[Stored data entries]
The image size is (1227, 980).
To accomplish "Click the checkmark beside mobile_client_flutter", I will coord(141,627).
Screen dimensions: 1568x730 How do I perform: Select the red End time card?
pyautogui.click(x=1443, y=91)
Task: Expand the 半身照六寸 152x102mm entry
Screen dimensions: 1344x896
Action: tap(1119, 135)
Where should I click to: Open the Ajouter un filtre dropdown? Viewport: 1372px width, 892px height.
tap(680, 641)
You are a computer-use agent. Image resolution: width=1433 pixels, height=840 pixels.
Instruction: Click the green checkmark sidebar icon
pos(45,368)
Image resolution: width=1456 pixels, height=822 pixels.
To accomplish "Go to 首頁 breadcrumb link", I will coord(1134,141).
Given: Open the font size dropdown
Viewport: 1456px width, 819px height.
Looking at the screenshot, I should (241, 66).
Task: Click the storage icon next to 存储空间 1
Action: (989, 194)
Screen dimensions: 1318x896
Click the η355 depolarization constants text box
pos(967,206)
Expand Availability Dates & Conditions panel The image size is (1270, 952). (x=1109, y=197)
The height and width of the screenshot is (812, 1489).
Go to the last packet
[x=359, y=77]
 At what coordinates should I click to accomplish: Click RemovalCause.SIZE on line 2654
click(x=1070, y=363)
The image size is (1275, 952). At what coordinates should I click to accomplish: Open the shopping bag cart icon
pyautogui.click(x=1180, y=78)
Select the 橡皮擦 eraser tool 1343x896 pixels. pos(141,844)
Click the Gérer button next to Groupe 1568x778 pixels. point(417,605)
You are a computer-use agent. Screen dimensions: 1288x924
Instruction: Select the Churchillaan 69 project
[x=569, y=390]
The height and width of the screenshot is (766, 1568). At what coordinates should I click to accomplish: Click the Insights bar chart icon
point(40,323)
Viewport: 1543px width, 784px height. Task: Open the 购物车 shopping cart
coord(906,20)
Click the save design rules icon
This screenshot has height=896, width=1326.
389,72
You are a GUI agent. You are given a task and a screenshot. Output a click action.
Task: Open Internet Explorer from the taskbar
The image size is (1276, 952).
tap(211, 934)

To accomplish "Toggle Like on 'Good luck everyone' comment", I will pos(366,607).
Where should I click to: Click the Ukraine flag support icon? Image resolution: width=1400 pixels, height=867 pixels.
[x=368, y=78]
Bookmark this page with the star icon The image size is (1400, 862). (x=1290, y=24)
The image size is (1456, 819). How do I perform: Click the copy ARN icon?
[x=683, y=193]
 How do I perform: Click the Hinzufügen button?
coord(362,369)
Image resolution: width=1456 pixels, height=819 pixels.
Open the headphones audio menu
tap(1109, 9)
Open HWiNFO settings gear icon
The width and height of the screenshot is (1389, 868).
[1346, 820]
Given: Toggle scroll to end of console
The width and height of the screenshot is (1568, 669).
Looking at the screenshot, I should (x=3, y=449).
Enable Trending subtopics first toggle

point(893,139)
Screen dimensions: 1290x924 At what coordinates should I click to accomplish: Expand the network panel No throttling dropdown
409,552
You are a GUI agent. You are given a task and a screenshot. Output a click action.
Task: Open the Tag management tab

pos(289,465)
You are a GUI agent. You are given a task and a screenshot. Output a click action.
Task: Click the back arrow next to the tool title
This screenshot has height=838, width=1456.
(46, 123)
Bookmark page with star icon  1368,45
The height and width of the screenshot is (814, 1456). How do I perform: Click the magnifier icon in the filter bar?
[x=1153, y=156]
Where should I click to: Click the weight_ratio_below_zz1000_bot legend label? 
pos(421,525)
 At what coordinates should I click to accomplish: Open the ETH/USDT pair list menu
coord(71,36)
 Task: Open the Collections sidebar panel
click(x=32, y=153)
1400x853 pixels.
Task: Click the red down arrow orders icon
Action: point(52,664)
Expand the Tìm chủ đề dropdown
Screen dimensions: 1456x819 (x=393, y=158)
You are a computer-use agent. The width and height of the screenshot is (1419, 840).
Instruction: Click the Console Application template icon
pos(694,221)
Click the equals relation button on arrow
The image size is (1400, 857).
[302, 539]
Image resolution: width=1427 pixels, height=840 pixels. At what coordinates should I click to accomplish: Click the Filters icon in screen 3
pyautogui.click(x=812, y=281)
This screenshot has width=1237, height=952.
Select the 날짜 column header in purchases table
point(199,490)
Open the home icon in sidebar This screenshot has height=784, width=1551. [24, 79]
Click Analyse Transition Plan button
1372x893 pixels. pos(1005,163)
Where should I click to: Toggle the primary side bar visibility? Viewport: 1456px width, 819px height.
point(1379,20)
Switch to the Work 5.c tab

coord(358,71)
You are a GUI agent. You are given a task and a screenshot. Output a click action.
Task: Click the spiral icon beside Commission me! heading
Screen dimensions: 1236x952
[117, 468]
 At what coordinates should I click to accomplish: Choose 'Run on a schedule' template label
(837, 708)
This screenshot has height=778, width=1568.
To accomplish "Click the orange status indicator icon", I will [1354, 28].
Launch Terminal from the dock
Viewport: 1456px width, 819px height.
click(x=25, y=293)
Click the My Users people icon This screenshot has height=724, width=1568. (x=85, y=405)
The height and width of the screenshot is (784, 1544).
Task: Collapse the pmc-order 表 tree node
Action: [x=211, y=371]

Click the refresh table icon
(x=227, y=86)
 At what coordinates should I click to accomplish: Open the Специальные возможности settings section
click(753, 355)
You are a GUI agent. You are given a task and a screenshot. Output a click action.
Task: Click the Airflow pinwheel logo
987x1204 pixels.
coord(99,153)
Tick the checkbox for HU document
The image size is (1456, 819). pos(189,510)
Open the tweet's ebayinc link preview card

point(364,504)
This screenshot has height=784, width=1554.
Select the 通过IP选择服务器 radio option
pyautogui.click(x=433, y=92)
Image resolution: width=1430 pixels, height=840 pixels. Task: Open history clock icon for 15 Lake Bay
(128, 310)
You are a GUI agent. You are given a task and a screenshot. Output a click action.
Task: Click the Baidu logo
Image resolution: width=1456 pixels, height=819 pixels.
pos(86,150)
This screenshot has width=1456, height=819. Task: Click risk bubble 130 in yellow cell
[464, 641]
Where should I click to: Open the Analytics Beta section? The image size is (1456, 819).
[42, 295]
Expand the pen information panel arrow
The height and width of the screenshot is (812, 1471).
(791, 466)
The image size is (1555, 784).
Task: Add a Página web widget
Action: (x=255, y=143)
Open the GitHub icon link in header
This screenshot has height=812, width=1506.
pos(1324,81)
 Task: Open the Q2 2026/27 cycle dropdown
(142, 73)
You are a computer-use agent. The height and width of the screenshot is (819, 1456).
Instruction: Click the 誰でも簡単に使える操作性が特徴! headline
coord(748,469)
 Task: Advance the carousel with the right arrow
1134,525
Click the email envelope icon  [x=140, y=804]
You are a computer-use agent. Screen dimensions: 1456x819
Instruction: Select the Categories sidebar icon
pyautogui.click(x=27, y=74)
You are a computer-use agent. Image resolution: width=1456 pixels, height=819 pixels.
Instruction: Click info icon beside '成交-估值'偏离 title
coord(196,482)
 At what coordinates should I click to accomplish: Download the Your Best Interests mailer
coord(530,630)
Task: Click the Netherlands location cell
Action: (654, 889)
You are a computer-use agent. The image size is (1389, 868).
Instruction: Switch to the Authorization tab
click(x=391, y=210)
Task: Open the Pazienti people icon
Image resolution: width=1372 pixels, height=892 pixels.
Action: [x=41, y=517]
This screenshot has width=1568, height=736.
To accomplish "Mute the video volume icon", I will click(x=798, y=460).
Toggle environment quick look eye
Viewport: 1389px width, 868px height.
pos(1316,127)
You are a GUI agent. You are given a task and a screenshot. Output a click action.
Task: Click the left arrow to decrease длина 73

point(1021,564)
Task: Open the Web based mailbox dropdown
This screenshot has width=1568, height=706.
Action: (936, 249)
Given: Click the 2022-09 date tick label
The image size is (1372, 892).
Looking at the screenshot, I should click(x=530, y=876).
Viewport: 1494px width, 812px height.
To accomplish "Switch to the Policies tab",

WHAT YOU HAVE TO DO. Wherever the word "Bookmark" appears in the entries above, copy that whole line.

ANSWER SPACE.
Bookmark this page with the star icon The image size is (1400, 862). (x=1290, y=24)
Bookmark page with star icon  1368,45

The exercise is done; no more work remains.